(Saved data entries)
=== Begin Enclosure ===

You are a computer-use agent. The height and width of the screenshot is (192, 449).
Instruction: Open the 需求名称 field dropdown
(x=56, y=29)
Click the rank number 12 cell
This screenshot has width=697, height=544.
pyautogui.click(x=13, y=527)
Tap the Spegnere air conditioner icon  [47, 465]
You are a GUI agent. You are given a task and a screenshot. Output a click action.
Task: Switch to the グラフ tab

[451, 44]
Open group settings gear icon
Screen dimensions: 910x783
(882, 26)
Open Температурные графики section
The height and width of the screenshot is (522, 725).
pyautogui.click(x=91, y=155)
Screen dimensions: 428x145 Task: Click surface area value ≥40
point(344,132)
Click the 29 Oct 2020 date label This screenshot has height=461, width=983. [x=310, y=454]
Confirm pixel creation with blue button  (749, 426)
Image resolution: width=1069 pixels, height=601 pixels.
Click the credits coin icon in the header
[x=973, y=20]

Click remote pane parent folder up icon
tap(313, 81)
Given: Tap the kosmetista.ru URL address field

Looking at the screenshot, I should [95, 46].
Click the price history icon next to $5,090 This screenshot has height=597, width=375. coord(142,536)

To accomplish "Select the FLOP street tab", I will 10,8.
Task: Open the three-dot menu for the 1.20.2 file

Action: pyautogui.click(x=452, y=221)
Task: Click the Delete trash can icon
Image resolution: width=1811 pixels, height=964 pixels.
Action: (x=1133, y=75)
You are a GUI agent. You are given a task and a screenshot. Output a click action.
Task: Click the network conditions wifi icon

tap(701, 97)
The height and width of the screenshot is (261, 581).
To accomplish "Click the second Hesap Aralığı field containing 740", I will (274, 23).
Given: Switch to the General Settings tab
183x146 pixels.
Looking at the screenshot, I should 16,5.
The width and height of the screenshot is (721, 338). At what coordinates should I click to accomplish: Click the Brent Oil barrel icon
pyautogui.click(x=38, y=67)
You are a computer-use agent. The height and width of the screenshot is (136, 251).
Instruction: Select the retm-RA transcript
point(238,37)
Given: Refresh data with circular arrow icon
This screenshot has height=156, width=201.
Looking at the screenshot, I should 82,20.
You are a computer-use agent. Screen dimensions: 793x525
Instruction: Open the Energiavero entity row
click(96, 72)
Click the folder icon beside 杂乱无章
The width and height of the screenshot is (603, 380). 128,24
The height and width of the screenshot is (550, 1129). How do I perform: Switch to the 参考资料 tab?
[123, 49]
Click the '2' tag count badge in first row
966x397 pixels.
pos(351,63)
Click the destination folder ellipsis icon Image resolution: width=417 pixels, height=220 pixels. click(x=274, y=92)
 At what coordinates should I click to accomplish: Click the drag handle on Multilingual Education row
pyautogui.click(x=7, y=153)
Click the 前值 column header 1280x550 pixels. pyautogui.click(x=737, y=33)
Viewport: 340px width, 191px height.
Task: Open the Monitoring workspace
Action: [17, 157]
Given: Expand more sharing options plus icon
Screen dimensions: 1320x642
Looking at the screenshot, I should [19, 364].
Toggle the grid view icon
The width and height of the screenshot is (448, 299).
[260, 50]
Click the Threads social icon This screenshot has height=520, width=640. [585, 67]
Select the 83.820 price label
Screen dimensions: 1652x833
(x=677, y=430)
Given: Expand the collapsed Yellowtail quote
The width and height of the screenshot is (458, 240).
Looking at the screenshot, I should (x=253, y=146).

=== End Enclosure ===

**Task objective**
Word for word, repeat the lines from the one holding "The width and height of the screenshot is (448, 299)." through the last line of the entries, both included.

**Response box**
The width and height of the screenshot is (448, 299).
[260, 50]
Click the Threads social icon This screenshot has height=520, width=640. [585, 67]
Select the 83.820 price label
Screen dimensions: 1652x833
(x=677, y=430)
Given: Expand the collapsed Yellowtail quote
The width and height of the screenshot is (458, 240).
Looking at the screenshot, I should (x=253, y=146).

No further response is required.